Fermi L1 Cache coherent?

Hello everybody,
I have a code where a lot of threads access the same location in global memory. On Fermi cards I would profit from the L1 cache, if I don’t run into false sharing because of cache coherence. Does anyone know how the cache is implemented on GPUs in detail?

I believe the L1 cache system is not coherent across different SMs. Only the L2 cache is coherent across the entire chip. There may be an easy way to explicitly force a specific read or write to bypass L1, but I do not know how. However, I do know that it is possible to disable L1 cache completely at compile time. Depending on your program, you may suffer a performance hit, but you’ll have a fully coherent cache if you choose to go that route.

@ ColinS: I would be interested to know how you disable the L1 cache. If it’s in the manual I apologize - I haven’t taken delivery of my Fermi card yet, so haven’t read the manual.



Okay so each SM has its own L1 Cache that is not coherent across different SM, but what happens if all threads within one SM access the same location in global memory?

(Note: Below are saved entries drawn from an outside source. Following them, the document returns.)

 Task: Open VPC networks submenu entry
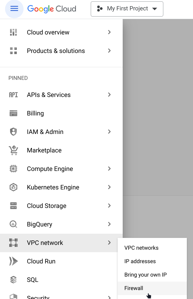(141, 248)
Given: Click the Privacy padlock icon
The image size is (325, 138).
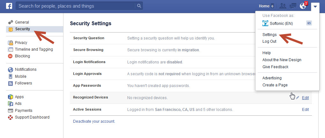Looking at the screenshot, I should (x=10, y=43).
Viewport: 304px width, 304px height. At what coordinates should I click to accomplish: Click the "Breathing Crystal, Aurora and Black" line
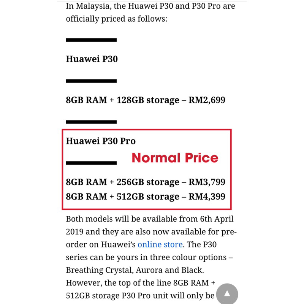pos(135,270)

On CPUs I would get false sharing and that would cripple performance, so what happens on Fermi GPUs?

With the exception of the various hacks that add new (and unsupported) concurrency primitives, if you have different threads reading and writing to the same global memory location in the same kernel, then you will have undefined results in general anyway. Atomic operations on global memory have to bypass the L1 cache to have correct operation, so those should be fine.

(Edit: Of course, the case where many threads read, and only read, the same global memory locations is fine, regardless of the L1 cache coherence issue.)

This is another case where CUDA discouraging the use of complex synchronization allows them to make the hardware much simpler. No need for L1 cache snooping.

Ok thanks that helped.

The threads only read from the same position in global memory, so I should be fine and the L1 cache should help a lot.